It’s important to realize what this book is and what it is not. This is not a new series of articles. It’s not a topical encyclopedia. And it’s not a storehouse for every important contribution to the doctrine of Scripture since the Reformation. Thy Word is Still Truth is a largely chronological collection of the most important statements on Scripture from those in those in the Reformed confessional tradition, especially in the line of Old Princeton. Because of this focus, there is nothing from D.A. Carson or J.I. Packer. In fact, besides an occasional piece from Luther or Spurgeon or Edwards, almost everyone included in the volume is either Presbyterian or Dutch Reformed, with the heavy emphasis on the former. This is not a knock on the book, just a description of what you’ll find.
There is a lot to like in this volume.
First, Lillback and Gaffin have compiled the pertinent sections from the all significant Reformed systematicians. What a treat to have Calvin on Scripture, along with Turretin, Cunningham, Bavinck, Berkhof, and Hodge all in the same place.
Second, Part Two on the Reformed Confessions is outstanding. Not only can you find lesser known confessions like the Ten Conclusions of Berne (1528), the Scots Confession of Faith (1560), and the Irish Articles of Religion (1615), but the English text is side by side with the original language text (where the confession or catechism was first written in a language other than English).
Third, there are a number of almost forgotten pieces that have been happily reprinted in this volume (see, for example, Louis Gaussen’s Theopneustia or the section from John Witherspoon’s Lectures on Divinity).
If you come up with a little extra cash, this would be a great book for your reference library. Presbyterian and Reformed pastors will find it especially useful. If nothing else, by the time you get to the very end of the book and enter into the Peter Enns controversy, it should be pretty clear which side best represents the Reformation-Confessional-Old Princeton-Westminster tradition.
November 14, 2013
Book Review: Systematic Theology by John Frame
When a longtime theologian finally publishes his systematic theology, it is bound to be a significant occasion. When a professor as widely read and engaging as John Frame does so, it deserves even more attention. This is a serious, yet accessible, theological textbook that can be used profitably by the young seminarian and the old pastor alike. It is rich, honest, careful, and faithful to Scripture.

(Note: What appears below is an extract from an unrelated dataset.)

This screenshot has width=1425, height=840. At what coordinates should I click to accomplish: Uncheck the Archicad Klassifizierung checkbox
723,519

Like all of Frame’s works, the strength of this one is that it is biblical and readable. From the outset, Frame makes no apology about writing a systematic theology that is based on what the Bible says. Frame is a biblicist in the best sense of the word. He is not first of all trying to survey the historical landscape, let alone to produce an “up to date” theology that interacts with all the latest philosophy and criticism. Consequently, there are many more Bible verses and fewer historical rabbit trails than in many systematic texts. Frame wants to understand what the Bible teaches, always with an aim to worship and application.

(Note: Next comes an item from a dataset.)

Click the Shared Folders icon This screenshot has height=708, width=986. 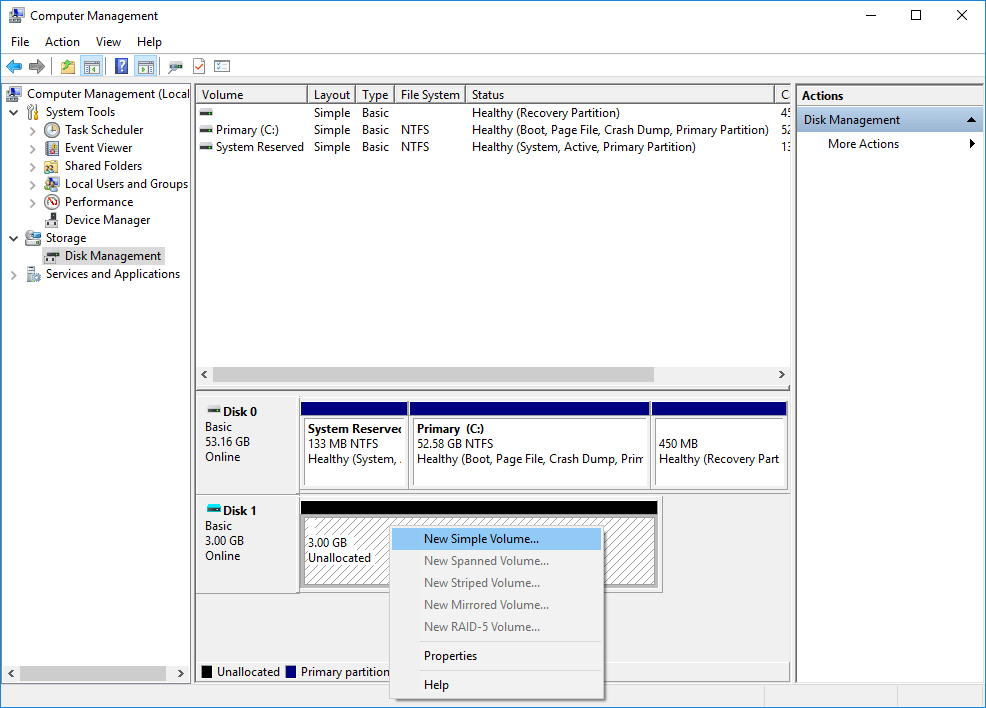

And always with an aim himself to be understood, Frame never writes with turgid prose. His style his conversational, almost to a fault at times (so many paragraphs begin with “Now” that I assume the chapters started out as transcribed lectures). Still, in a work this size, it’s no small feat not to come across as workmanlike. The secret to the success of Grudem was his organizational clarity and eminent readability. Frame has the latter.

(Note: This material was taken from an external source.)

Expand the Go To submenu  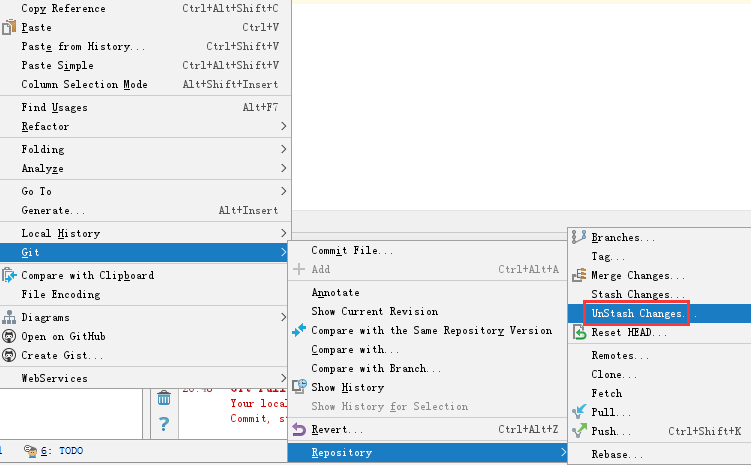[x=150, y=191]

As for the former—organizational clarity—this book is not quite as good as Grudem’s Systematic Theology, but it’s in the ball park. Each chapter includes study questions, terms, Bible verses to memorize, and a short bibliography for further study. For my taste, I would have used more subheadings, but Frame still uses plenty. The Table of Contents is clear and intuitive; the comprehensive Analytical Outline very useful. A book like this desperately needs a lengthy Scripture Index and a robust Subject/Name Index. Thankfully P&R included both. The font is attractive and easy to read, though the text goes too close to the edge of the page.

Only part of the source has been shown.